VCCI’s recommendation follows the Housing Industry Association’s (HIA) recent media campaign calling for governments to replace stamp duties with a “more stable, efficient and equitable tax”.
HIA Chief Economist, Tim Reardon, argued that stamp duty is “universally recognised as one of the most inefficient and inequitable taxes that does not provide a stable revenue stream” and believes that “the case in favour of reforming stamp duty is so strong” that it doesn’t matter whether governments choose a phase-out method or ‘opt in/out’ arrangement, just “as long as stamp duty is abolished”.
You will get no argument from me. I have been stung twice by Victoria’s stamp duty regime, which is the most punitive in the nation, costing the typical house buyer around $40,000:
Victoria’s average rate of stamp duty is also the highest of all Australian states at 5.21%:
The arguments for shifting from stamp duties to a broad-based land tax can be summarised as follows:
- Mobility: Abolishing stamp duty would encourage people to move to homes and locations that best suit their needs.
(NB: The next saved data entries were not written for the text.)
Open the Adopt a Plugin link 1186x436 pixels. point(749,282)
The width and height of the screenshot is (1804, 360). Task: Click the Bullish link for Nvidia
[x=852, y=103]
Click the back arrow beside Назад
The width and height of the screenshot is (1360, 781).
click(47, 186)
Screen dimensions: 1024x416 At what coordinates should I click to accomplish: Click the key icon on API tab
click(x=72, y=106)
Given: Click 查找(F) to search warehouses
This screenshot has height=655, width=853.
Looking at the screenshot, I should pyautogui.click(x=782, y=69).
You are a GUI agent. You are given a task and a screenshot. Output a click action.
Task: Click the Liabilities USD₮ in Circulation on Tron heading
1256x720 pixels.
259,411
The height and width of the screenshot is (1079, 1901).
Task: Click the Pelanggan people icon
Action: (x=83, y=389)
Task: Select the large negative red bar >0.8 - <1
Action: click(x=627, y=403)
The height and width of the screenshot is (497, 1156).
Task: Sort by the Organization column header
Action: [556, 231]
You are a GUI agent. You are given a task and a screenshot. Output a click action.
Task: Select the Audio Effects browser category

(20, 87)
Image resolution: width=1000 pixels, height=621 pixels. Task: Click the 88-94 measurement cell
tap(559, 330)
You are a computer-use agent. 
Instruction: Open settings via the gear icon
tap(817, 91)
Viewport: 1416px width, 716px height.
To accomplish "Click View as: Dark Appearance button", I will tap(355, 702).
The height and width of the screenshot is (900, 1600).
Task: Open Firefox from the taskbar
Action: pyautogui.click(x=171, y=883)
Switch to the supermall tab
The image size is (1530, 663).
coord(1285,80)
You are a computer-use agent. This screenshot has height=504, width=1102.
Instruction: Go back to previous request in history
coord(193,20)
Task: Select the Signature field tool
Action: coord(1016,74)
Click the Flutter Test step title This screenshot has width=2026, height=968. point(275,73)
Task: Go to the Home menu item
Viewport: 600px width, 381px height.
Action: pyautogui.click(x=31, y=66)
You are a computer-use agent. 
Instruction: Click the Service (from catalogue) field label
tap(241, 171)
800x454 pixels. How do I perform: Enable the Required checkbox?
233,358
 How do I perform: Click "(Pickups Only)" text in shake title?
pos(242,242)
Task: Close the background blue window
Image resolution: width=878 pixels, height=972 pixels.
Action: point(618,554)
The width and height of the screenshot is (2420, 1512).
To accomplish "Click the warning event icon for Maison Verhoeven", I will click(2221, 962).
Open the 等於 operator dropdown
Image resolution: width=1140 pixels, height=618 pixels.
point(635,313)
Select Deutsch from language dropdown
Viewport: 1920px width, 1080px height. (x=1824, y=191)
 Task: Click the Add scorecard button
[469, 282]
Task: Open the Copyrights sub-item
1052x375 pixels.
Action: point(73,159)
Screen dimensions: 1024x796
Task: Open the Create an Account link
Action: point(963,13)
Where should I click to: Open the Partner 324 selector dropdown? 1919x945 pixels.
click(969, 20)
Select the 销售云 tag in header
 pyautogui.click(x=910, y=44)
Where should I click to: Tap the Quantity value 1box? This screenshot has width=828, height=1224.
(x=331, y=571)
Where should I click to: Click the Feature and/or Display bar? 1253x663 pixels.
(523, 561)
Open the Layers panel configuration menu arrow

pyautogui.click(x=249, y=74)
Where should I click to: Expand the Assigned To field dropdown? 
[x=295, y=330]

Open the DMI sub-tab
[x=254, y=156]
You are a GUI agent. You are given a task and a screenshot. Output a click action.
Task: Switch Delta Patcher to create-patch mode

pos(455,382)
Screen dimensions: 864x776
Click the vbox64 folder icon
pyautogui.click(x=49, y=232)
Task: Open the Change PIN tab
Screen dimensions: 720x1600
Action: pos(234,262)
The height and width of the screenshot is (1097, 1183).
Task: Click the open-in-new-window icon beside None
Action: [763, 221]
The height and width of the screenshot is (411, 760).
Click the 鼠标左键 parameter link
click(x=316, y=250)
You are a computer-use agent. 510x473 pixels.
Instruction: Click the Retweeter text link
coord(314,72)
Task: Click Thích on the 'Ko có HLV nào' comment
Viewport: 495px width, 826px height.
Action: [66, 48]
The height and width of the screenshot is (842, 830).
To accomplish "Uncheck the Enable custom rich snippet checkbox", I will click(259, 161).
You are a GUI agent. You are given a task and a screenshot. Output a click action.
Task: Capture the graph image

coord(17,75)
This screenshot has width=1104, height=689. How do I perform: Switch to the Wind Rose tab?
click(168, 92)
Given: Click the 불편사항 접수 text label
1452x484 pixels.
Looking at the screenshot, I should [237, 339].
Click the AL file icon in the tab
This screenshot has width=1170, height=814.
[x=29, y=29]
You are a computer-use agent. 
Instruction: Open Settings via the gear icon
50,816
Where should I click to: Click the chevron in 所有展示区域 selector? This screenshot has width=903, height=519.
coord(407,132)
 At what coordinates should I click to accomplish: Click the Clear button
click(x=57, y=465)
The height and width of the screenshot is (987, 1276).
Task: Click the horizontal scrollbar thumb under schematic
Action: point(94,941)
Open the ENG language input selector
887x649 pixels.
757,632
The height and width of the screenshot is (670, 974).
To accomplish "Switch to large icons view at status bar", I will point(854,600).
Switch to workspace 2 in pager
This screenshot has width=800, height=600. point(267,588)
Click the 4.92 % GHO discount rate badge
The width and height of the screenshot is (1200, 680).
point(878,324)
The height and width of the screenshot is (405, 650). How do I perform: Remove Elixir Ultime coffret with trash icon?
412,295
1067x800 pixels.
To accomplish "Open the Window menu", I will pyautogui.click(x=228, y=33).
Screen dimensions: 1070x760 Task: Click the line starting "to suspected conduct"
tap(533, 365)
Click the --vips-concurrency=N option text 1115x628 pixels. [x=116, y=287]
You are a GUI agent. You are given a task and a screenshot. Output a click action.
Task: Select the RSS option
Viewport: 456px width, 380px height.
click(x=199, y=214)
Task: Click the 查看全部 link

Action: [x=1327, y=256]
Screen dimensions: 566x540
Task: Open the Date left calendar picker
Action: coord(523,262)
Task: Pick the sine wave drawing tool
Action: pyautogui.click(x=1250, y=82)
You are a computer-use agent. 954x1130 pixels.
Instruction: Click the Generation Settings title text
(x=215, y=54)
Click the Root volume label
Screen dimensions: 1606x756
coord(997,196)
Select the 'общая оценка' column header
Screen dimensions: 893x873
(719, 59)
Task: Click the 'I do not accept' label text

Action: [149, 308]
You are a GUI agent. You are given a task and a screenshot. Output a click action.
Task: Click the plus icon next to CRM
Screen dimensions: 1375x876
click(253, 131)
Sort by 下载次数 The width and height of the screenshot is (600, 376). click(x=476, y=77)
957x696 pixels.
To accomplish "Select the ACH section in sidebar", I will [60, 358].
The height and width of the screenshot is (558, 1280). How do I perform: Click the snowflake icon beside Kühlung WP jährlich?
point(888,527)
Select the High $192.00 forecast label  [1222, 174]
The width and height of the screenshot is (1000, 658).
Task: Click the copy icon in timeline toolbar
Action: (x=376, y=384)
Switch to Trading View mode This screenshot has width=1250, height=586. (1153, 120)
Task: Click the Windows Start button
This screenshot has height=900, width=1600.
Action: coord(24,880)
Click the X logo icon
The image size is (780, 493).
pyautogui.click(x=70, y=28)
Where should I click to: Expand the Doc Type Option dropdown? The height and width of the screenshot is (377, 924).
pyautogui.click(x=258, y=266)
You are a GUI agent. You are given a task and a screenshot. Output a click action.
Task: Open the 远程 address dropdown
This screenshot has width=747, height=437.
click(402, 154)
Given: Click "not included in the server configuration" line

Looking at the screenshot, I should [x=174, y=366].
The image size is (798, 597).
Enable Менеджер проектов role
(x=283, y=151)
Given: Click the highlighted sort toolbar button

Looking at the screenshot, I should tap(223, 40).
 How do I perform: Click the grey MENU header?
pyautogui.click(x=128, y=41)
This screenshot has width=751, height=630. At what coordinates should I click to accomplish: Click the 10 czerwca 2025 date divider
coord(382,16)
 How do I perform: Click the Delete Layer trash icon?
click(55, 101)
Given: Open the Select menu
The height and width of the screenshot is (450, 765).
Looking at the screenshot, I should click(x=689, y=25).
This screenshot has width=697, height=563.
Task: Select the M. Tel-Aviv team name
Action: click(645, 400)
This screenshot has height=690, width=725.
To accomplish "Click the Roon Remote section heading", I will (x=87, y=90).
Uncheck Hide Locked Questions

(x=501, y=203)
- Efficiency: Allowing households to move where they want to live means more efficient allocation of public investment in transport infrastructure, land and health care resources. Moving to a broad-based land tax would also encourage a better use of land by discouraging land banking and vagrancy.
- Equity: it is unfair for buyers of the circa 5% of homes that turnover each year to pay punitive taxes to fund services provided to the other 95%. It would be much fairer to share the load via a broad-based land tax.
- Revenue stability: because stamp duties are a function of both dwelling values and sales volumes, they are highly volatile and experience large booms and busts. Land taxes, by comparison, are far more stable.
Reflecting the above, the Australian Treasury’s Tax White Paper concluded that property stamp duties are one of the least efficient taxes in Australia, whereas land taxes are the most efficient source of tax.
In fact, land taxes create positive welfare gains to the resident population they are also levied on non-resident property owners (see next chart).
The problem with replacing stamp duties is political: no government in Australia is more addicted to stamp duties than the Victorian Government, which necessarily makes reform more difficult.
Hopefully its upcoming state budget will bravely follow NSW’s reforms and give buyers the option of paying land taxes instead of stamp duties.